(Extracted records)
....

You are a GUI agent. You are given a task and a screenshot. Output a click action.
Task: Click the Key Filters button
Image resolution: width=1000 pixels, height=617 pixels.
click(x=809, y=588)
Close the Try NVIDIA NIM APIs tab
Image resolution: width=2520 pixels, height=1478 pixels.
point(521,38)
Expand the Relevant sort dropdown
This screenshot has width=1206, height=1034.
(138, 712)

....

◆ Task requirements:
Copy these items line for line, with no changes.

◆ Exercise answer:
You are a GUI agent. You are given a task and a screenshot. Output a click action.
Task: Click the Key Filters button
Image resolution: width=1000 pixels, height=617 pixels.
click(x=809, y=588)
Close the Try NVIDIA NIM APIs tab
Image resolution: width=2520 pixels, height=1478 pixels.
point(521,38)
Expand the Relevant sort dropdown
This screenshot has width=1206, height=1034.
(138, 712)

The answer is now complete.